Seamos mejores, estemos preparados. Y compartamos lo que sabemos sin vanidad. Seamos estrictos con la información que repartimos. Muy estrictos. No tenemos tantas balas como para seguir apuntando a las nubes. Identifiquemos fuentes confiables: es por el lado del periodismo de auto gestión. Señalemos, sí, las farsas que nos imponen a diario. Identifiquemos las trampas, destaquemos las mentiras. Guardemos en la memoria los nombres de los serviciales de turno, ejerzamos un ahorro útil de energía porque el combate es desigual y buscan derrotarnos por cansancio.
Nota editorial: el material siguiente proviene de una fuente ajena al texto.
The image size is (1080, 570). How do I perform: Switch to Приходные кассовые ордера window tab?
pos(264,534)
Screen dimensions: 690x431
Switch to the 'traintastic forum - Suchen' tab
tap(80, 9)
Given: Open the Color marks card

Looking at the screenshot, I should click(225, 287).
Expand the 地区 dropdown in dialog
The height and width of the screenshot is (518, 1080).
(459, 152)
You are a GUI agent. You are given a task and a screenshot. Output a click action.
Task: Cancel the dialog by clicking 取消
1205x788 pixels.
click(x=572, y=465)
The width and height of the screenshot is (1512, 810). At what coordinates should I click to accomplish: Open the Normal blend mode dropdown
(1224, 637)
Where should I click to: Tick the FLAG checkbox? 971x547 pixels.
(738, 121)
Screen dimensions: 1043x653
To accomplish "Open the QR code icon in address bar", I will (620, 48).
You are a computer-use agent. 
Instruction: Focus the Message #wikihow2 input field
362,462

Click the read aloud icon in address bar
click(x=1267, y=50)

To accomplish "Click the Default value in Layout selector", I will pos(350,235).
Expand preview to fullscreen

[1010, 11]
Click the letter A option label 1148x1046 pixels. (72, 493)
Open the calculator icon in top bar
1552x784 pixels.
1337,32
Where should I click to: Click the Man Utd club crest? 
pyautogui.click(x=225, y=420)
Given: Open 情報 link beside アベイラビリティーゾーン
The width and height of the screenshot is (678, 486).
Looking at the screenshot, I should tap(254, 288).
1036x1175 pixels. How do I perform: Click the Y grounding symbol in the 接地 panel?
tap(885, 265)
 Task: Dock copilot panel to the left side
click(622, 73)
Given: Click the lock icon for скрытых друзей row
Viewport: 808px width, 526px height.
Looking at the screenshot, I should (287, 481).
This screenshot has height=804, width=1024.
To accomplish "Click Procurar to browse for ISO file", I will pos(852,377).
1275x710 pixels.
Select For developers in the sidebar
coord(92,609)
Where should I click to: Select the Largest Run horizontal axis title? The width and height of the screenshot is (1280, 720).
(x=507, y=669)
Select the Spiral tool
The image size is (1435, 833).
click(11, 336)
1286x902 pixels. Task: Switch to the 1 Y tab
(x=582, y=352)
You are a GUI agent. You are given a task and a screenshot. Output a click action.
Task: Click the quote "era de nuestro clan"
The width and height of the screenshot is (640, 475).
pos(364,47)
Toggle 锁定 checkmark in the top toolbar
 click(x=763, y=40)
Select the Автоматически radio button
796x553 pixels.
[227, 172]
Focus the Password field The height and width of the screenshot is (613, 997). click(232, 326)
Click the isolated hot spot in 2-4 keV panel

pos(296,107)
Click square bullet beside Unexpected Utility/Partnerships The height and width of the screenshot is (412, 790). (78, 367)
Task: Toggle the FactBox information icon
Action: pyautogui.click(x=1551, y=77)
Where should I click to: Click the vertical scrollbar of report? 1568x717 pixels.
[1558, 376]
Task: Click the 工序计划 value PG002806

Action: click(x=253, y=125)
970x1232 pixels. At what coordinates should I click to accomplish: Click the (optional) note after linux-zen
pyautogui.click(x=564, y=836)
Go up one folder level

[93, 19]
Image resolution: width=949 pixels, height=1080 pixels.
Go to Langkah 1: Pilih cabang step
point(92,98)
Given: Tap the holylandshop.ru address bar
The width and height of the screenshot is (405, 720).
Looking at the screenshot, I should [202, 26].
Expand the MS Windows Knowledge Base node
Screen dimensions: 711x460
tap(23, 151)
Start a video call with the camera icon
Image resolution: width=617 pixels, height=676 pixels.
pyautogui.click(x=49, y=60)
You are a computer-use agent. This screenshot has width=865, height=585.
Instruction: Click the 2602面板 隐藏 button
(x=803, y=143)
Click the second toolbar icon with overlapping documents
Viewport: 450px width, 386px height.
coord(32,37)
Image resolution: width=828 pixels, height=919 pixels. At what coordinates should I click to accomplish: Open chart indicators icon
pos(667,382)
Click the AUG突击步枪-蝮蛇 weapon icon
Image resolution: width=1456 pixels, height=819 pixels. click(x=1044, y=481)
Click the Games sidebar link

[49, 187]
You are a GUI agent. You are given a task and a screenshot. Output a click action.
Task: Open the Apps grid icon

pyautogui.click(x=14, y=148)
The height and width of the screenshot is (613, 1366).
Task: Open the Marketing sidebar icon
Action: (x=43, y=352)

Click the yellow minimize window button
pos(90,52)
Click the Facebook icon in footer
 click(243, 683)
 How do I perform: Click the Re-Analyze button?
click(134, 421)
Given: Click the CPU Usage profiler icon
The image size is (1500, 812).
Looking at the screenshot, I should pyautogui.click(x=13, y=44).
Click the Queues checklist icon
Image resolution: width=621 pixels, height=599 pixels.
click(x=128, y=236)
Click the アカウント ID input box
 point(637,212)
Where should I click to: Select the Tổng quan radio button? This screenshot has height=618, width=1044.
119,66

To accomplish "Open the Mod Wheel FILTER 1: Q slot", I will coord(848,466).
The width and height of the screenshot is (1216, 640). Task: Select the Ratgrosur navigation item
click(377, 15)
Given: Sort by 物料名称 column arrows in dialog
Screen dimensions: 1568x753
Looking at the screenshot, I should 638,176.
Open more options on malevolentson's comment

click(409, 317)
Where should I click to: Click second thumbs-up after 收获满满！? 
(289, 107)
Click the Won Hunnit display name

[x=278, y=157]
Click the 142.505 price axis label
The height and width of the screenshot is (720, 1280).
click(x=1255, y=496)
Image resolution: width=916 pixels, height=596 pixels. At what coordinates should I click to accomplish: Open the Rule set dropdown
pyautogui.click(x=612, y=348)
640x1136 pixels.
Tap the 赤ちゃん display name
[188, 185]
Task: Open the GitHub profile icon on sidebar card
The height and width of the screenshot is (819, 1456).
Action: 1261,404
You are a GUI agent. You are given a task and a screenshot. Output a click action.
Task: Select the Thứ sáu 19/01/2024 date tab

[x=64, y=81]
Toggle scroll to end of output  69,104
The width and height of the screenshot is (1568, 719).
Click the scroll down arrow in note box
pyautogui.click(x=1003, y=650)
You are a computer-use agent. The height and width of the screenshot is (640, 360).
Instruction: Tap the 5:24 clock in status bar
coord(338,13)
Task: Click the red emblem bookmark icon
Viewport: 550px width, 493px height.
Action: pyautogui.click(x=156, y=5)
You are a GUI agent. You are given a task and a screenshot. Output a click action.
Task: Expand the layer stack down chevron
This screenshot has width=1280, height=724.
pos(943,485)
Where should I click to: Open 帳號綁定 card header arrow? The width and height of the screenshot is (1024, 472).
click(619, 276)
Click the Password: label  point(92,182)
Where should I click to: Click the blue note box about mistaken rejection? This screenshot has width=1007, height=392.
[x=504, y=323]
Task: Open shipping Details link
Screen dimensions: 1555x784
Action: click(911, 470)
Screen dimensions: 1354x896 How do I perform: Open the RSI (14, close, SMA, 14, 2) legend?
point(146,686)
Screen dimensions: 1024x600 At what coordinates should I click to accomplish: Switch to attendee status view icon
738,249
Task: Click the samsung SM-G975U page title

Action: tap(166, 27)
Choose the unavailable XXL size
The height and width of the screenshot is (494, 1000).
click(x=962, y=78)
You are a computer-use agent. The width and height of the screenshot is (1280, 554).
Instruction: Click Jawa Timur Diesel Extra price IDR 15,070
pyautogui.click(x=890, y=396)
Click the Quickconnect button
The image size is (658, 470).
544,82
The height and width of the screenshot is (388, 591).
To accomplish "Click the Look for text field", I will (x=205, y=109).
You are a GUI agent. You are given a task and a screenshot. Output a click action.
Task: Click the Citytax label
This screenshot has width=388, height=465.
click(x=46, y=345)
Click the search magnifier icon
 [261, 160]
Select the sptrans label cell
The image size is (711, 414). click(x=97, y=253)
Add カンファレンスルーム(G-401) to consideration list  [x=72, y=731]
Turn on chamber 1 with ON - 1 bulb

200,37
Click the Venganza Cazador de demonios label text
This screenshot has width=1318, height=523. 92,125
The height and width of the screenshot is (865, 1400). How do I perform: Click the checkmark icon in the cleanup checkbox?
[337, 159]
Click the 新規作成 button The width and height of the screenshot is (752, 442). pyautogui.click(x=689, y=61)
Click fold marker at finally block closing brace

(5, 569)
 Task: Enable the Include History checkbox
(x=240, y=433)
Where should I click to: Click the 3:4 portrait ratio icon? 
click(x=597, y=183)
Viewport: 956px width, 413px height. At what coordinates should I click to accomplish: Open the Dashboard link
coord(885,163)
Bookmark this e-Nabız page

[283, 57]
Un canalla es un canalla. Sigamos adelante.

Ganemos la calle. ¿Cuántas veces se dijo esto? ¿Millones? Mejor. En tu plaza, en tu barrio, en tu ciudad. Un mate, el abrazo del compañero, los hijos de la mano. Es ahora. Nos van a preguntar por qué hoy sí y en otros casos no. La respuesta es inútil. Mostremos que aprendimos de lo que hicimos y de lo que no hicimos. Que nos guíen los que estuvieron siempre. Por favor: demos un poquito más de nosotros. Un poquito más cerca del pobre, un poquito más cerca del despedido, un poquito más cerca de los que no quieren acostumbrarse a sobrar. Cómo y cuándo se pueda. Ojalá podamos mucho y bien. Ojalá sepamos #DóndeEstáSantiagoMaldonado.